The committee has expressed serious concerns about the late start and slow pace of the proceedings, their insufficient transparency and the participation of victims and witnesses. Out of the 36 incidents relating to Gaza described in the fact-finding mission report, more than one third remain unresolved or without a clear status over two years after the conflict. The committee concluded that the slow progress could seriously impair the effectiveness of the investigations and prospects of achieving justice and accountability. Therefore, the mechanisms that are being used by the Israeli authorities to investigate the incidents are proving inadequate to genuinely ascertain the facts and any ensuing legal responsibility.
In addition, with regard to the issue of the policies guiding Operation Cast Lead, the committee states that there is "no indication that Israel has opened investigations into the actions of those who designed, planned, ordered and oversaw Operation Cast Lead". In other words, one of the most serious allegations about the conduct of Israel’s military operations remains completely unaddressed.
We regret that no domestic investigations at all have been started into any of the allegations of international crimes committed by members of Palestinian armed groups in Gaza which have fired thousands of rockets into southern Israel. The committee observes the same in its report.

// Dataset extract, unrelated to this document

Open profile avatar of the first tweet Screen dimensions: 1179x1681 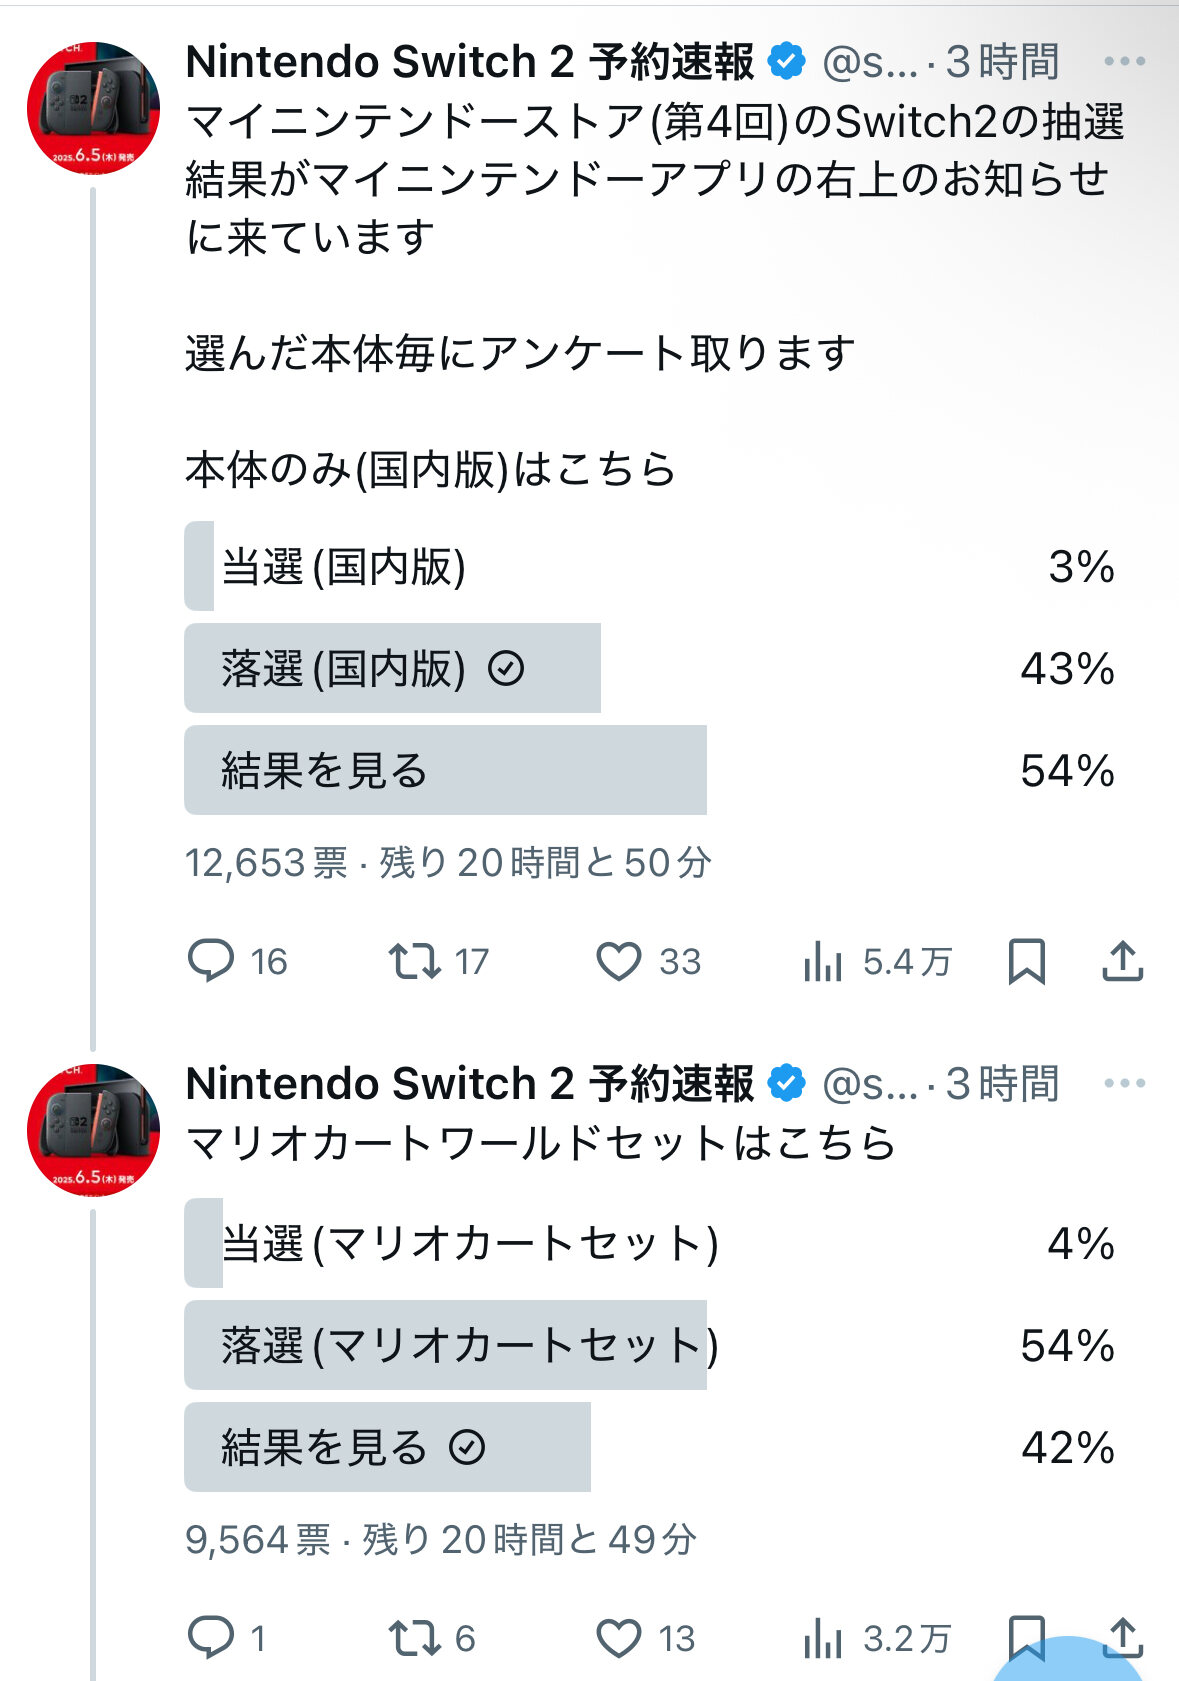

We consider that calls to reconsider or even retract the report, as well as attempts at misrepresenting its nature and purpose, disregard the right of victims, Palestinian and Israeli, to truth and justice. They also ignore the responsibility of the relevant parties under international law to conduct prompt, thorough, effective and independent investigations. We regret the personal attacks and the extraordinary pressure placed on members of the fact-finding mission since we began our work in May 2009. This campaign has been clearly aimed at undermining the integrity of the report and its authors. Had we given in to pressures from any quarter to sanitise our conclusions, we would be doing a serious injustice to the hundreds of innocent civilians killed during the Gaza conflict, the thousands injured, and the hundreds of thousands whose lives continue to be deeply affected by the conflict and the blockade.
The report has triggered a process that is still under way and should continue until justice is done and respect for international human rights and humanitarian law by everyone is ensured.